Available on Dual-Format Blu-Ray/ DVD.

‘What does a young girl think about when she’s going down the aisle to be married?’ asks woman’s magazine publisher (Otto Kruger).  His female editor and photo editor shoot each other a hilarious knowing glance. These magazine people are hunting for a cover girl of the wedding issue and the most likely candidate is Rusty (Rita Hayworth).  She is hoofing at a Brooklyn burlesque club and her choreographer and paramour (Gene Kelly) is sure Rusty is going to take shortcuts in her career only to be disappointed and he will ultimately lose her. Phil Silvers plays the show’s MC and acts as gooning comic relief.
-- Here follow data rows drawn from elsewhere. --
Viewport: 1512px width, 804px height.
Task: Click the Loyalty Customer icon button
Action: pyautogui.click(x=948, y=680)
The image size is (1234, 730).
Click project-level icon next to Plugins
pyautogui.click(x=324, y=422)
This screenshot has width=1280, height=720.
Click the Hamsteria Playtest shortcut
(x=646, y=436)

The magazine’s  publisher sees similarities between Rusty and a woman he met when he was a callow youth. An agonising fin-de-siècle flashback ensues. There are some magical moments in this glorious Technicolor musical, especially in a sequence when the young Kelly – this was almost ten years before Singing in the Rain – dances with his own reflection which jumps out of a shop window. The music is by Ira Gershwin and Jerome Kern but these are not their catchiest songs. And redheaded Hayworth never looked lovelier, thanks in part to her rollicking new husband at the time, Orson Welles.
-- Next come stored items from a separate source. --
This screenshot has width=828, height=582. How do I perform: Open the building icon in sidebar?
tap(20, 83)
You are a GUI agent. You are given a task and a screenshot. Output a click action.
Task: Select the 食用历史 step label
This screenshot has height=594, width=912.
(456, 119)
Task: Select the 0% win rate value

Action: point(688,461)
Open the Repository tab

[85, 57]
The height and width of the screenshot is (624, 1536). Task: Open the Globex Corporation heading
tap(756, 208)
Rusty falls for the rich theatre producer, not Kelly’s hoochie-coochie man. There’s humour, gorgeous colours and fantastic costumes (by Travis Banton). Eve Arden plays the super chic super-bitch fashion editor with an outré taste in hats. The movie’s alternative title might be The Devil Wears Balenciaga. And all this goes a long way to make up for the film’s failings.

Sadly it is a flawed picture. So much so that a lot of the plot doesn’t hang together. Too many elements jostle for the viewer’s attention. American G.I’s wanted to see Hayworth’s gams, not 1940’s supermodels swanning around interminably in matching collars and cuffs. Had the film been made by the classier MGM it would have been something altogether better.

But this piece of utter frivolity must have truly lifted audiences out of the gloom of World War II, and Rita Haworth’s smile still lightens up the world today.